Castello degli Aranci Eco Resort Krstac bb, 85300 Petrovac na Moru, Montenegro

2. Applicability of This Privacy Policy

This Privacy Policy explains how We collect, use, store, and protect Your personal data when You:

  • browse Our website
  • make a reservation
  • contact Us
  • use Our booking engine
  • interact with cookies or tracking technologies

If You are located in the European Union, Your personal data is processed in accordance with the GDPR.

3. What Personal Data We Collect

3.1 Data You Provide Directly

When You make a booking or contact Us:

  • First name, last name
  • Email address
  • Phone number
  • Postal address
  • Country of residence
  • Passport or ID details (if required by local law)
  • Booking details (stay dates, room type, preferences)
  • Payment information (processed via secure payment provider)

If You do not provide required data, We may not be able to complete Your reservation.

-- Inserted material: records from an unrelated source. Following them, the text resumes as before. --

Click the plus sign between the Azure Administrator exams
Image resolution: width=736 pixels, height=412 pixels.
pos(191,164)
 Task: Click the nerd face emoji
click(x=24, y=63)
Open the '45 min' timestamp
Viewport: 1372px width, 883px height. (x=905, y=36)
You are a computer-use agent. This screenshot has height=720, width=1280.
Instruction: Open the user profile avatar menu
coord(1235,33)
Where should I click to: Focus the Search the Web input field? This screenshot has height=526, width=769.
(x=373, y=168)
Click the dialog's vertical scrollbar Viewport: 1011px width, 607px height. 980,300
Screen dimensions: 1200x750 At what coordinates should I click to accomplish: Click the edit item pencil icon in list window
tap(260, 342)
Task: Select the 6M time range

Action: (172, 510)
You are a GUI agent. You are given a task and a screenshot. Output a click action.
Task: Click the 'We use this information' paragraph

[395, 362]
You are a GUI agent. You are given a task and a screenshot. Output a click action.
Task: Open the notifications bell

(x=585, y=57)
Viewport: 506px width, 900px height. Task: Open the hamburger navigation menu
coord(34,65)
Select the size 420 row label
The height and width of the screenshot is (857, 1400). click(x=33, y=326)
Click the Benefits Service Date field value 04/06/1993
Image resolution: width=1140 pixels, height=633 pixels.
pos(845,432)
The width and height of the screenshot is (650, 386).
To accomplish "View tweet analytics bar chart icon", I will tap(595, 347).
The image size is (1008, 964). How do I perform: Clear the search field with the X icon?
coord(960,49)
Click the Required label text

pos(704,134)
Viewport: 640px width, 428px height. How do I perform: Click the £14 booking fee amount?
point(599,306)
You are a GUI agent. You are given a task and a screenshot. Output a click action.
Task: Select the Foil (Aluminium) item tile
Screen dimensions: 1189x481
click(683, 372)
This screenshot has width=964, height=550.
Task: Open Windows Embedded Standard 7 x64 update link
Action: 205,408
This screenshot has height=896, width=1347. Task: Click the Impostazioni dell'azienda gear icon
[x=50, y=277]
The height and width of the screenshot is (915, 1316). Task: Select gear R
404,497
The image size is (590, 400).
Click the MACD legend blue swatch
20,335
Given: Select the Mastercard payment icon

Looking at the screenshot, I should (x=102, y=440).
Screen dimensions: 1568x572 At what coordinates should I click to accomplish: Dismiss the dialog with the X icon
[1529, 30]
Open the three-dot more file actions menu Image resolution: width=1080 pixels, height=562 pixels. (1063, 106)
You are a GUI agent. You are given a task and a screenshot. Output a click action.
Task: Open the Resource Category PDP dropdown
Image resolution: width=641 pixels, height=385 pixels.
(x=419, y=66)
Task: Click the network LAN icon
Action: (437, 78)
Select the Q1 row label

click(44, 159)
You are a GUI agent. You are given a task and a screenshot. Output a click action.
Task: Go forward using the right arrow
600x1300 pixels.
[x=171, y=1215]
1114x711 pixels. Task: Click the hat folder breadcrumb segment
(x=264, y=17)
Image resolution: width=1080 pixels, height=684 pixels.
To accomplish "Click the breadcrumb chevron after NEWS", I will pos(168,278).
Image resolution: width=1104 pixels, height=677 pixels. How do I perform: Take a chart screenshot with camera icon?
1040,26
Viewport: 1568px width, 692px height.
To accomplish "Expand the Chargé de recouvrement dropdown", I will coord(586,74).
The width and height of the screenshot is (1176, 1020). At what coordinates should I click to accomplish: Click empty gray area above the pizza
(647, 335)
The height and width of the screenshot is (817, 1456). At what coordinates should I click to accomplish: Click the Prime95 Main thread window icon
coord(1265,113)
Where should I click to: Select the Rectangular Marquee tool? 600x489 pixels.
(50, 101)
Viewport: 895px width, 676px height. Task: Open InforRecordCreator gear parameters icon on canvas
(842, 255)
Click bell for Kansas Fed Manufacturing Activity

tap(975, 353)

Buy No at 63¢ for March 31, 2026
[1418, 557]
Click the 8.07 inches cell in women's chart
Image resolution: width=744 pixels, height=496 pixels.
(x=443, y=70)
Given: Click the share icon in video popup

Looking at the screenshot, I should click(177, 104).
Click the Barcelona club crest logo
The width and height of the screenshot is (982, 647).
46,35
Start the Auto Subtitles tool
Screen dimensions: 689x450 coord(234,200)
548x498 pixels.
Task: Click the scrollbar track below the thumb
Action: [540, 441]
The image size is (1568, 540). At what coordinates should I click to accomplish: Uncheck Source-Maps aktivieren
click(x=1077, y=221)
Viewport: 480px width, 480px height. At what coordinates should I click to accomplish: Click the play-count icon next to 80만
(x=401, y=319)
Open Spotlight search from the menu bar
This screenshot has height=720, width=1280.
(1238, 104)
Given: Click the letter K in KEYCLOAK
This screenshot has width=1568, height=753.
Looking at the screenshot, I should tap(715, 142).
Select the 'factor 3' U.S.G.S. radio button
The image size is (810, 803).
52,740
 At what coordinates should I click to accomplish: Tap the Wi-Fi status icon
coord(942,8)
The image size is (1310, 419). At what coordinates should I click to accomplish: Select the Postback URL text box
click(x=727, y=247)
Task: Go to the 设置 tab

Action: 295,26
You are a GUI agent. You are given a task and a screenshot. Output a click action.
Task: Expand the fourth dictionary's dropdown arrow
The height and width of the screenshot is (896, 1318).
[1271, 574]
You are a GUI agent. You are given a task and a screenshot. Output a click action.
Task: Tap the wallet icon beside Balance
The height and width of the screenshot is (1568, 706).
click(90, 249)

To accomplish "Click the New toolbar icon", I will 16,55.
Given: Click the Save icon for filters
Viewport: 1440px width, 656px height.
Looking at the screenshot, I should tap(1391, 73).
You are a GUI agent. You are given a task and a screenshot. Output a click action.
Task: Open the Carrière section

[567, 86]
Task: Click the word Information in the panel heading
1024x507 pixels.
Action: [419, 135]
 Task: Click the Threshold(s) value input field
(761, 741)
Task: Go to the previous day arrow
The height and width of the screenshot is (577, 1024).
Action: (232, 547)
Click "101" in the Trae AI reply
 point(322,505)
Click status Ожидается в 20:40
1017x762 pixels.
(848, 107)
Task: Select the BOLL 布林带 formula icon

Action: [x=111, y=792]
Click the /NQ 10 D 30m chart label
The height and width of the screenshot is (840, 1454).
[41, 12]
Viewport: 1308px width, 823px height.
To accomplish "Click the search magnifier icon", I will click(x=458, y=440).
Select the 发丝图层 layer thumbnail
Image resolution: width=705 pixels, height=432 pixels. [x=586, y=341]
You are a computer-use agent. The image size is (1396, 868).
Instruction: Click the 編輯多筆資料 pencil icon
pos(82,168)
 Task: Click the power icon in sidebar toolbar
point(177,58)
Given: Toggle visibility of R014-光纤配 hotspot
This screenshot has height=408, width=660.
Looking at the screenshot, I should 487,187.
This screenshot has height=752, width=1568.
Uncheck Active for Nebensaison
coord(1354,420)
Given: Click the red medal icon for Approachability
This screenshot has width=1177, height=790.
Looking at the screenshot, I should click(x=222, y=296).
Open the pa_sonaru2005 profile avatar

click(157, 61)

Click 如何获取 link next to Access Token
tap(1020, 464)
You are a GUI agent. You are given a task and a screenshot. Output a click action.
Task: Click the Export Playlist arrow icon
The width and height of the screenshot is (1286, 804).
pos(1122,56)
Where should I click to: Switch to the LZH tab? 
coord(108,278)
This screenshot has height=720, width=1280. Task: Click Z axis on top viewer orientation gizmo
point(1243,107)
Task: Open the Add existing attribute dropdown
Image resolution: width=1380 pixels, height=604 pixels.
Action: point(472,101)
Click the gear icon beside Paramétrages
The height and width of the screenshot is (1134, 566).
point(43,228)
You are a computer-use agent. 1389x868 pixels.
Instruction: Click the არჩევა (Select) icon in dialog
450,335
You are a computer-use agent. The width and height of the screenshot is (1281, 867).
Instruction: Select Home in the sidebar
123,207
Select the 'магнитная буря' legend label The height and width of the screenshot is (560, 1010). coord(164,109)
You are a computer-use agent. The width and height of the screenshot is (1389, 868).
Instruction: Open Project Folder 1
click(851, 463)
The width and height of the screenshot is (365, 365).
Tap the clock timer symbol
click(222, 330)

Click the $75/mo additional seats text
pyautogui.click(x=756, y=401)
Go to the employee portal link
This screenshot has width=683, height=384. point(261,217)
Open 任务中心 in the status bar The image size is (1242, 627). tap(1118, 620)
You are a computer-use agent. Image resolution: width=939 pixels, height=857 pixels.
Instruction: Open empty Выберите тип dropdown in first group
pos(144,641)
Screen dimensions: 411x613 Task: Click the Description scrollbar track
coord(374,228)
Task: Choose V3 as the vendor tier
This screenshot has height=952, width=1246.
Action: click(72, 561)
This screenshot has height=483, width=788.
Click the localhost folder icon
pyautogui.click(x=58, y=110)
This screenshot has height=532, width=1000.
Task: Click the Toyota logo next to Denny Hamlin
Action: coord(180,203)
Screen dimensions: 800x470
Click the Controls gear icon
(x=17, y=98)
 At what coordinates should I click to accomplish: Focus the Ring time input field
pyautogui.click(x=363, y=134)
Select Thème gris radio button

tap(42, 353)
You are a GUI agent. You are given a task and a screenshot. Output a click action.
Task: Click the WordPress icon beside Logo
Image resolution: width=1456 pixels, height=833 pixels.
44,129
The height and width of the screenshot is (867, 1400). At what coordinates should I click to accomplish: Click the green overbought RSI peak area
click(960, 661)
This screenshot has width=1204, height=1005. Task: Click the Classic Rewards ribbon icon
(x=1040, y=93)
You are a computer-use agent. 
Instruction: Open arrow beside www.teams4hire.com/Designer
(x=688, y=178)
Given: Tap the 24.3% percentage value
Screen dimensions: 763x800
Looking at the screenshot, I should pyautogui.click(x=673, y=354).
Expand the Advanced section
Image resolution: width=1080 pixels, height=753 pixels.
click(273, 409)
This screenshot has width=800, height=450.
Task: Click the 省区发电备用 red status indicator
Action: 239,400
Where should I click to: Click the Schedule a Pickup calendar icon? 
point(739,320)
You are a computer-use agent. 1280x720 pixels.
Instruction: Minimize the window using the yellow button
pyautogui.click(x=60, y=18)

3.2 Data Collected Automatically

When You use the website:

  • IP address
  • Browser type and device information
  • Pages visited
  • Date and time of access
  • Referrer URL
  • Interaction with booking engine

3.3 Cookies

We use cookies for:

  • Essential functionality
  • Security and authentication
  • Booking session management
  • Analytics (if applicable)
  • Marketing (only with consent)

Non-essential cookies are placed only after Your explicit consent.

Cookie consent remains valid for 13 months unless withdrawn earlier.

A separate Cookie Policy may apply.

4. Purposes of Processing and Legal Bases

We process Your personal data only for specified purposes:

A. Managing Reservations

Data: identity, contact details, booking data

Purpose: to complete and manage Your booking

Legal basis: performance of a contract (Art. 6(1)(b) GDPR)

B. Guest Management and Compliance

Data: identity documents (if required)

Purpose: compliance with local hospitality and reporting laws in Montenegro

Legal basis: legal obligation (Art. 6(1)(c) GDPR)

C. Communication

Data: name, email, phone

Purpose: respond to inquiries, pre-arrival communication, dispute handling

Legal basis: legitimate interest (Art. 6(1)(f) GDPR)

D. Marketing (if applicable)

Data: contact details, booking history

Purpose: send promotional offers

Legal basis: explicit consent (Art. 6(1)(a) GDPR)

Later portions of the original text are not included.